Viajar a Thailandia es adentrarte en un mundo lleno de peculiaridades. Si, además, es la primera vez que pisas suelo asiático, el contraste puede ser brutal. El calor sofocante que te golpea con sólo bajar del avión discurriendo por el finger hacia la terminal, la lluvia que cae tan torrencialmente que te parece que nunca antes has visto llover, una vegetación exhuberante que hace que las orquídeas crezcan espontáneamente parásitas en los troncos de los árboles incluso en la ciudad, un país de gente amable y sonriente, un patrimonio cultural espléndido, la única monarquía de la zona asentada desde los tiempos del Reino de Siam, una forma peculiar de contar la edad de las personas y, sobre todo, una capacidad para el comercio y el intercambio que sólo se puede entender en el sudeste asiático, son sólo ejemplos de esa peculiaridad.
El fruto de esa capacidad de intercambio y del comercio son los mercados.

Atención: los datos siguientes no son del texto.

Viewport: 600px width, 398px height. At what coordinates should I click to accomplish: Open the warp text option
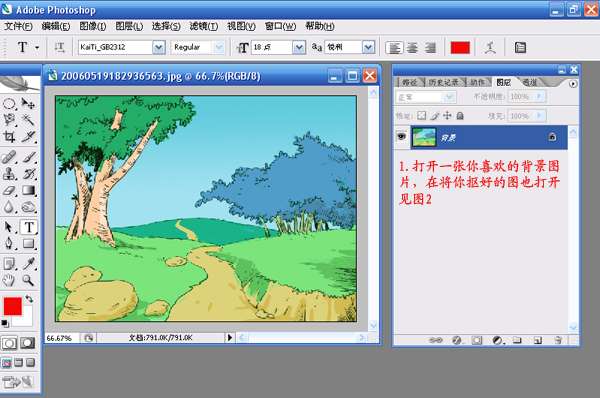click(490, 48)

Cada ciudad, cada pueblo, cada aldea tiene su mercado al que acuden los artesanos, campesinos, amas de casa, pescadores..., cada uno a ofrecer sus productos: verduras, frutas, carne, comida, aceite de coco, pescado, cestos, alfombras vegetales, helados caseros, animales vivos, huevos, dulces, insectos, crustáceos disecados, productos de artesanía popular.. todo cuánto os podáis imaginar.

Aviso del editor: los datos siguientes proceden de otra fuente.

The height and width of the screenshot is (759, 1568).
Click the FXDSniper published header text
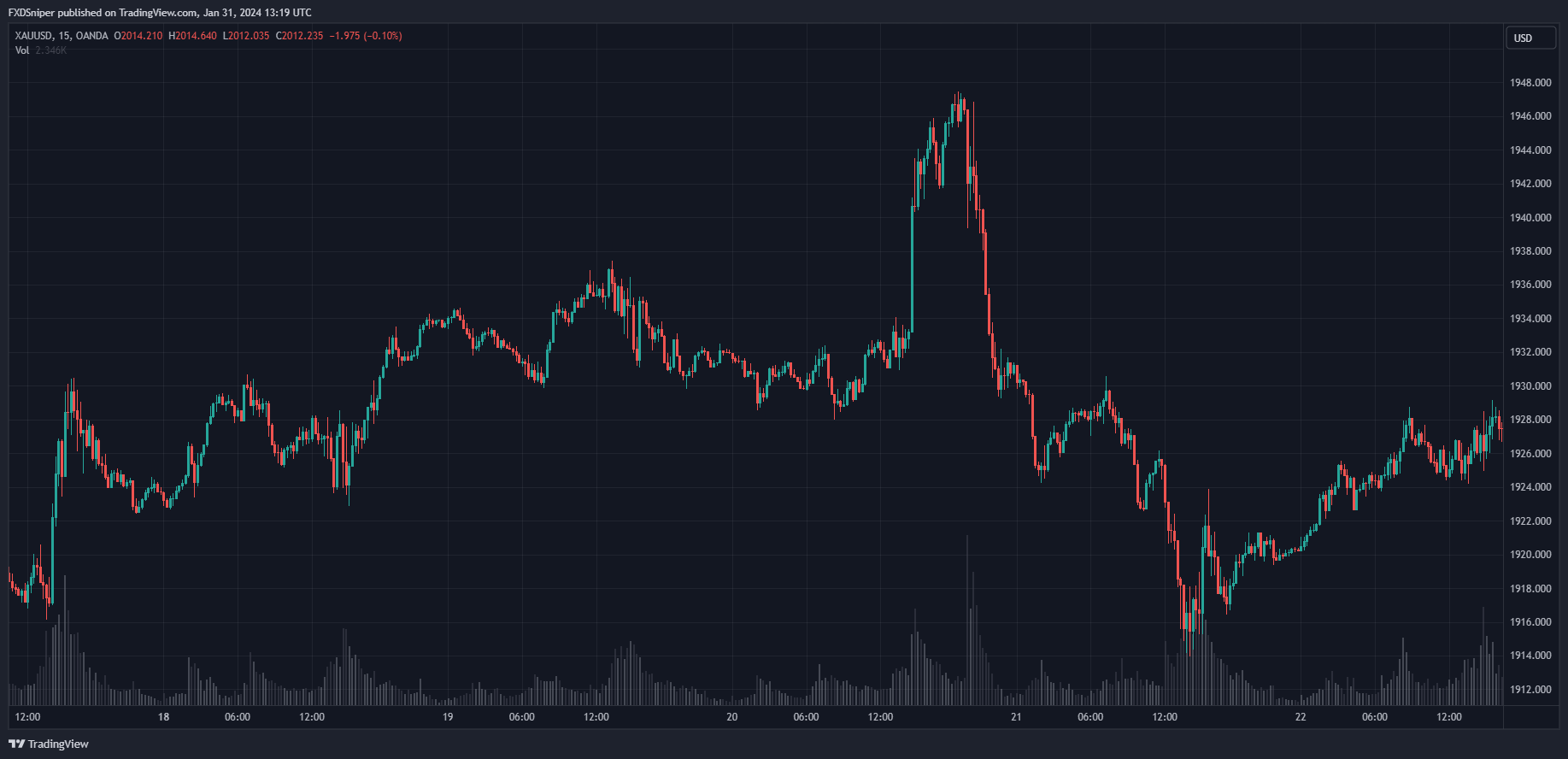pos(160,13)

Pero la singularidad de los mercados thailandeses es que algunos son flotantes. Me explico. Una red de canales en los que se asientan los palafitos de los habitantes del pueblo permiten la circulación de barcas de madera en las que los vendedores llevan sus mercancías para comerciar e intercambiar. El más famoso de estos mercados se encuentra en Damnoen Saduak, a cien kilómetros de Bangkok.
A primera hora de la mañana cientos de comerciantes llegan a este mercado con sus barcas cargadas de mercancía: hombres, mujeres, ancianos reman con fuerza para mover sus botes y conseguir vender todo el género. Es uno de los lugares en los que cualquier fotógrafo se siente feliz. Los rostros de las personas, los gestos en el regateo, el caos de barcas de comerciantes mezcladas con las de los turistas (se puede visitar andando por los muelles o bien en barca), la infinidad de productos a la venta, algunos conocidos otros totalmente inéditos, los niños con sus madres, las ancianas remando en sus botes con sus sombreros de paja, monjes budistas también en barca recogiendo las limosnas para el templo, en definitiva, un maravilloso espectáculo.
La fotografía que hoy comparto es la visión del mercado desde el bote en el cual realizamos la visita. Os aseguro que si el espectáculo bullicioso de este canal nos dejó totalmente abrumados, la paz del resto de canales por los que transcurrimos plácidamente viendo el quehacer diario de los habitantes del pueblo, fue un regalo para los sentidos.